Representatives for the organization made it through the severe weather to call on the Georgian authorities to end impunity for police abuse.
They also urged the Georgian government to introduce identification badges for all police, to safeguard against torture and ill-treatment.
During the hour-long vigil, protestor Barrie Hay, Country Coordinator on the South Caucasus for Amnesty International’s UK section, wore camouflage and a mask to illustrate the anonymity the perpetrators of abuse have when allowed to fully disguise their identities.
“I believe that the anonymity of police officers increases the risk of torture or other ill-treatment and perpetuates impunity,” said Barrie Hay. At the end of the vigil, he handed over a written appeal from the organization, as well as mock ID badges, to embassy staff.
The action follows events in Georgia on 7 November 2007, when police were accused of using excessive force to disperse demonstrators calling for the resignation of President Mikheil Saakashvili.
The mass demonstrations were also calling for parliamentary elections, changes to the election rules, and the release of a number of prisoners, whom they regarded as political prisoners.
Police officers, many of whom were wearing masks, were said to have used truncheons, rubber bullets, tear gas and water cannons to break up three rallies in the capital, Tbilisi.
Eye-witnesses reported that police beat and kicked scores of demonstrators, and were also said to have assaulted the Georgian Ombudsperson. According to official statistics, over 550 demonstrators and 34 police officers were hospitalized.
The November events triggered calls by a number of international organizations and individual governments for the authorities to instigate effective investigations into allegations of excessive use of force.
On 28 February 2008, the United Nations High Commissioner for Human Rights called on the authorities “to make public the process and the results of the internal investigation carried out by the Ministry of Internal Affairs as soon as possible, and to inform the public of any systemic failings in addition to the personal responsibility of any public officials involved”. However, the authorities have not done so to date.
Amnesty International has also received numerous other complaints of police abuse in recent years, particularly when conducting arrests and dispersing demonstrations.
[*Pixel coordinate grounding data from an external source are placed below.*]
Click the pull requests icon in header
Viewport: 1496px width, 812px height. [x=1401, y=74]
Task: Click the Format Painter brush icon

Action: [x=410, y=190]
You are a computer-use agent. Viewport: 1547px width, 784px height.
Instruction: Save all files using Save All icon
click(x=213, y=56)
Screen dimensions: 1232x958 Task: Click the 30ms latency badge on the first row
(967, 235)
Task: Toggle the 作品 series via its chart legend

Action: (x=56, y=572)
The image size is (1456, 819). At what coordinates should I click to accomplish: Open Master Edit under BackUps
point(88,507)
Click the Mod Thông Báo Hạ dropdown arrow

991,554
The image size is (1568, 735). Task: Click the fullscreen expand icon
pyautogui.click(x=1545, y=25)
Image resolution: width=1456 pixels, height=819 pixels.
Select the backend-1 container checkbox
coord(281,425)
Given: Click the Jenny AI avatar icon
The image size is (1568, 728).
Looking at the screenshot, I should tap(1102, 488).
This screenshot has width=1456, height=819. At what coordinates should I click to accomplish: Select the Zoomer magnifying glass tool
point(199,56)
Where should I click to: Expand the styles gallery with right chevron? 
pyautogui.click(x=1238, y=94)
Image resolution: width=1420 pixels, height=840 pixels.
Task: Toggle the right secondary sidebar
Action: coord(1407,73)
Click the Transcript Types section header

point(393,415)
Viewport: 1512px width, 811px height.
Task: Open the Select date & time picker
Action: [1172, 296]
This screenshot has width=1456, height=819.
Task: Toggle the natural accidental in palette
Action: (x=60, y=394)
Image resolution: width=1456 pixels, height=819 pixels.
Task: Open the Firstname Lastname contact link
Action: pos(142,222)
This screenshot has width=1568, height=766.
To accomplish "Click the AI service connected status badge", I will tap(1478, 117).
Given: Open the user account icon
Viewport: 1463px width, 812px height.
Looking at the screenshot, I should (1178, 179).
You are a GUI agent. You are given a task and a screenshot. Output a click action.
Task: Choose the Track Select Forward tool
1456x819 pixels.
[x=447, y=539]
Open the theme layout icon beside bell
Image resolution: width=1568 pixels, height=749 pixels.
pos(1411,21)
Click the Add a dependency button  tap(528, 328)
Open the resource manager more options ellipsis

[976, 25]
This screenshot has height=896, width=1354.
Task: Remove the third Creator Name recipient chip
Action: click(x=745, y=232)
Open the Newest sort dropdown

Anna Sunder-Plassmann, Amnesty International's researcher on Georgia said that, “while 39 officers have been imprisoned for torture or other ill-treatment since Mikheil Saakashvili came to power in 2004, impunity persists amidst allegations that investigations are often not conducted adequately.”
In numerous cases where police abuse has been alleged, police did not wear identification tags and officers of the special operative department of the Ministry of Internal Affairs were, in addition, often masked.